- THE TASK -
Locate the line with "Screen dimensions: 1598x1199" in the material. Copy that line and each one after it, through the last, exactly and with nothing else.

(INPUT FOR THIS TASK)

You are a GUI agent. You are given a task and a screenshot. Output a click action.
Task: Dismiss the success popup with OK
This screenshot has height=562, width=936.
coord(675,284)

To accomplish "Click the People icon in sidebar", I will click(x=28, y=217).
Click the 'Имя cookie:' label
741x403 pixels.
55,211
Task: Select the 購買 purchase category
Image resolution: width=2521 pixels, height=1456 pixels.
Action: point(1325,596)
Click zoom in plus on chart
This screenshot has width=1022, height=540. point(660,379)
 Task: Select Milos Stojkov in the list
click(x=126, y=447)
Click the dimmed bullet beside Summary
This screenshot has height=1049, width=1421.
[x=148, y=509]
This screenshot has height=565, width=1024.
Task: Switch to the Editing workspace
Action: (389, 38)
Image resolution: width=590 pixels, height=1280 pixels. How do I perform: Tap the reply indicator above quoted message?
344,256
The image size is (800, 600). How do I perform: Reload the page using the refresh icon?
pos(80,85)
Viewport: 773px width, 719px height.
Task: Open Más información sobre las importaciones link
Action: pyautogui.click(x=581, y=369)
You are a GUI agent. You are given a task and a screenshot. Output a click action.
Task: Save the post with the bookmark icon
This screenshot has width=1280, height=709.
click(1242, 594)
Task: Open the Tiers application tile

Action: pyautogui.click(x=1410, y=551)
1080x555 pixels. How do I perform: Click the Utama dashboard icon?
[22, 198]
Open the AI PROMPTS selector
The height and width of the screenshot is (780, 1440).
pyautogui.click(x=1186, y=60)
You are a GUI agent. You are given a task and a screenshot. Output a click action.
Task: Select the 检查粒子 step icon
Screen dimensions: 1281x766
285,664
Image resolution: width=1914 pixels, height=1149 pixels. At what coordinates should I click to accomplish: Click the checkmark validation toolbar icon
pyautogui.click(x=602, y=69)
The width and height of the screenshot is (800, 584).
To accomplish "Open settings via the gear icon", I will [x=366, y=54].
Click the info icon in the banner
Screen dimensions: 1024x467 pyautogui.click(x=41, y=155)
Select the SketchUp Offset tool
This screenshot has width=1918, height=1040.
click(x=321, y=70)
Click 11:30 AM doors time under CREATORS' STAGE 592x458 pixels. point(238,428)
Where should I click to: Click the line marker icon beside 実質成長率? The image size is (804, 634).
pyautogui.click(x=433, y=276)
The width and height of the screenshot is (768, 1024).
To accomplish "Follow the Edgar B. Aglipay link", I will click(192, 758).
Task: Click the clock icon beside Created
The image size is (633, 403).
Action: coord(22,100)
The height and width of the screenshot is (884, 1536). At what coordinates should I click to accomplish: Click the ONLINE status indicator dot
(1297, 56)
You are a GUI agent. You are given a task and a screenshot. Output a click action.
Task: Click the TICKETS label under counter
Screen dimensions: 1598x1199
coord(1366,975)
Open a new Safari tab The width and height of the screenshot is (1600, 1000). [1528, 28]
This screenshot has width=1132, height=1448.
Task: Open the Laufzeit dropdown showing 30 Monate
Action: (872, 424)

(End INPUT FOR THIS TASK)

- WORKED SOLUTION -
Screen dimensions: 1598x1199
coord(1366,975)
Open a new Safari tab The width and height of the screenshot is (1600, 1000). [1528, 28]
This screenshot has width=1132, height=1448.
Task: Open the Laufzeit dropdown showing 30 Monate
Action: (872, 424)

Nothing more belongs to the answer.